Segment Open

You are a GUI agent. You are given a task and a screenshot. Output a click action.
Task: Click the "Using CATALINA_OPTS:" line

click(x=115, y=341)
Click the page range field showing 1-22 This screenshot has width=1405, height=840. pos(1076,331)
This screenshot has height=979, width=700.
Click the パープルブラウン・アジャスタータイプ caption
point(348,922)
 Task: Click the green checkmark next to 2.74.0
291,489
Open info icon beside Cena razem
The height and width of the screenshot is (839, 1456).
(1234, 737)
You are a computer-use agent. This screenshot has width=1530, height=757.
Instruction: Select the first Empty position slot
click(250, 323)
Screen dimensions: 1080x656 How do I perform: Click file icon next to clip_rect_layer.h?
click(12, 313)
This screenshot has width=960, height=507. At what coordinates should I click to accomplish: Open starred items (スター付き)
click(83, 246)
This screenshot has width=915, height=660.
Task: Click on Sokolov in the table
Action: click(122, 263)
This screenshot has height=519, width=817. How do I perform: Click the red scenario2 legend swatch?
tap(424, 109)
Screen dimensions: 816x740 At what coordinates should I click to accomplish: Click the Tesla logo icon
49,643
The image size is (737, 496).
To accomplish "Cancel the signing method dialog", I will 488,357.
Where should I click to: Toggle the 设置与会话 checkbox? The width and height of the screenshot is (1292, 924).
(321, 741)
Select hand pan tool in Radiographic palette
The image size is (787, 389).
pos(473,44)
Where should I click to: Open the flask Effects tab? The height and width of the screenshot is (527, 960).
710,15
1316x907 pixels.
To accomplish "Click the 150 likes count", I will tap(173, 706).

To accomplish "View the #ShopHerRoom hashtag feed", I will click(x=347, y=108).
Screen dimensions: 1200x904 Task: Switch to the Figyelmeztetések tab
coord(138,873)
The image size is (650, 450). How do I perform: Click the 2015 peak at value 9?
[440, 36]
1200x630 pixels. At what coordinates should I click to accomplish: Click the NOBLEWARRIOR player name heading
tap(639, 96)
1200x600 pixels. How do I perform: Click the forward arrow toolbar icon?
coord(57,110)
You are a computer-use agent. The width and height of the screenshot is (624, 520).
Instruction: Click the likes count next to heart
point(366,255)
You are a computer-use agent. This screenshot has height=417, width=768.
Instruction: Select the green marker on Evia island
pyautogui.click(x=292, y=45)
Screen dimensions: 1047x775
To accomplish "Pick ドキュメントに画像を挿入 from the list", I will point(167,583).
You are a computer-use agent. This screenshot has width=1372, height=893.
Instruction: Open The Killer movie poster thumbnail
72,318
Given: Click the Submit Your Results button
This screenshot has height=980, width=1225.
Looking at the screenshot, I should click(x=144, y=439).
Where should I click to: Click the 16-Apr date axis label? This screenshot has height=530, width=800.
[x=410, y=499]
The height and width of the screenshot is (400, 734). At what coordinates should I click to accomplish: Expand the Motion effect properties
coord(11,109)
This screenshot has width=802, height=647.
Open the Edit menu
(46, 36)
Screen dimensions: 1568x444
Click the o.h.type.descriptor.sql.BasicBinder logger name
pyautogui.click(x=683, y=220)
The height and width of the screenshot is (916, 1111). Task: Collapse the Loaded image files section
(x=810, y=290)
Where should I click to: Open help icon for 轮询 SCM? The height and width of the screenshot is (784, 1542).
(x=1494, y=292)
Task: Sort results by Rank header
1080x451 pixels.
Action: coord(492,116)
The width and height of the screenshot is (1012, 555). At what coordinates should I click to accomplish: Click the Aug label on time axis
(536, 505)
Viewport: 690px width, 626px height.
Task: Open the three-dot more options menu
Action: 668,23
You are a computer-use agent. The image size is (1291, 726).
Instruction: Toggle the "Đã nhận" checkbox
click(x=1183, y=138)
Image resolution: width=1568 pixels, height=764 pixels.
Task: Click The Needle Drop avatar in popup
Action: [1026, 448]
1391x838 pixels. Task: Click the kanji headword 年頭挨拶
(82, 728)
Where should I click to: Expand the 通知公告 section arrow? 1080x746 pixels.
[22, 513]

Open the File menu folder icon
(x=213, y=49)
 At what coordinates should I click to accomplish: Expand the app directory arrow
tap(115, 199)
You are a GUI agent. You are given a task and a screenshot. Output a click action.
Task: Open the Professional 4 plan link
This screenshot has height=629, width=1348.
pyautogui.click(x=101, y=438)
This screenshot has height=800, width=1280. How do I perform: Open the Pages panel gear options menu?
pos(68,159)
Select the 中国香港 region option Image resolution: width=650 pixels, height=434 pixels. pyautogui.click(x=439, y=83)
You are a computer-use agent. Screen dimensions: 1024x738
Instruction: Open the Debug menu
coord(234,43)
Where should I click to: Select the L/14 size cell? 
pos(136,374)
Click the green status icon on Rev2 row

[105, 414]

Segment Closed

--- What needs to be done ---
In the entries above, which lines hold the string "computer"? Report all of them.

--- Result for this task ---
You are a computer-use agent. This screenshot has width=1530, height=757.
You are a computer-use agent. The width and height of the screenshot is (624, 520).
You are a computer-use agent. This screenshot has height=417, width=768.
You are a computer-use agent. This screenshot has width=1372, height=893.
You are a computer-use agent. The image size is (1291, 726).
You are a computer-use agent. Screen dimensions: 1024x738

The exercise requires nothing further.